2 thoughts on “The Paper Problem: Solved

  1. Abbie, my daughter (now in first grade) fills out a short daily sentence about something she learned at school that day which goes back and forth throughout the week, but has no reflective componant. I’m very interested in looking at this practice for the younger crowd in a way that includes that reflective piece that you incorporate as it takes SO LONG for children to develop skill in thinking about themselves and their learning this way. I wonder whether to start with a smaller reflective piece that gradually grows throughout the year…hmmm…

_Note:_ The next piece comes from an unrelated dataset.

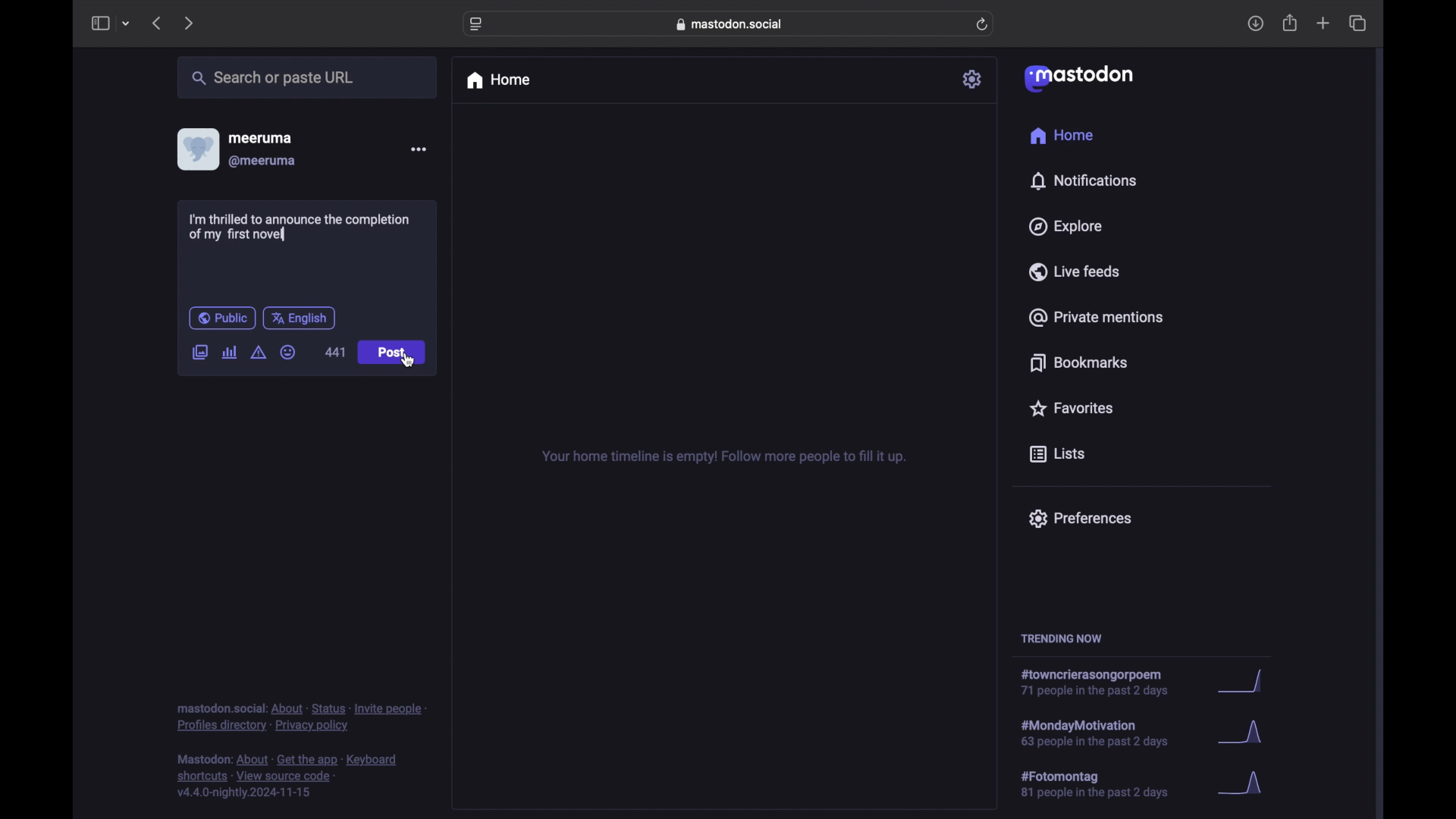 This screenshot has height=819, width=1456. Describe the element at coordinates (230, 353) in the screenshot. I see `add poll` at that location.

    • I love the idea of doing a little bit every day with younger kids. Even third graders’ memories are pretty short, and by Friday, they really have to work hard to think back through the whole week (which is why putting lesson plans on the LCD is so helpful). Could your first graders do some of the easier reflecting, like identifying something that was hard for them and something that was fun? That would be a good foundation for the harder work of identifying when they felt proud of their effort.

      Maybe also we (I include myself here) could draw kids’ attention to moments for reflection throughout the day. Every once in a while (not with any kind of consistency, unfortunately), I’ll say to the class or to one kid, “This was really challenging. How do you feel now that you’ve done it? What made you successful?” It can be a summarizing activity at the end of a lesson. Then we could even add, “Later, when you’re writing your Friday letter, I want you to remember this moment. You should feel proud of the work you did today.”

      Hmm… let me know what you decide to do!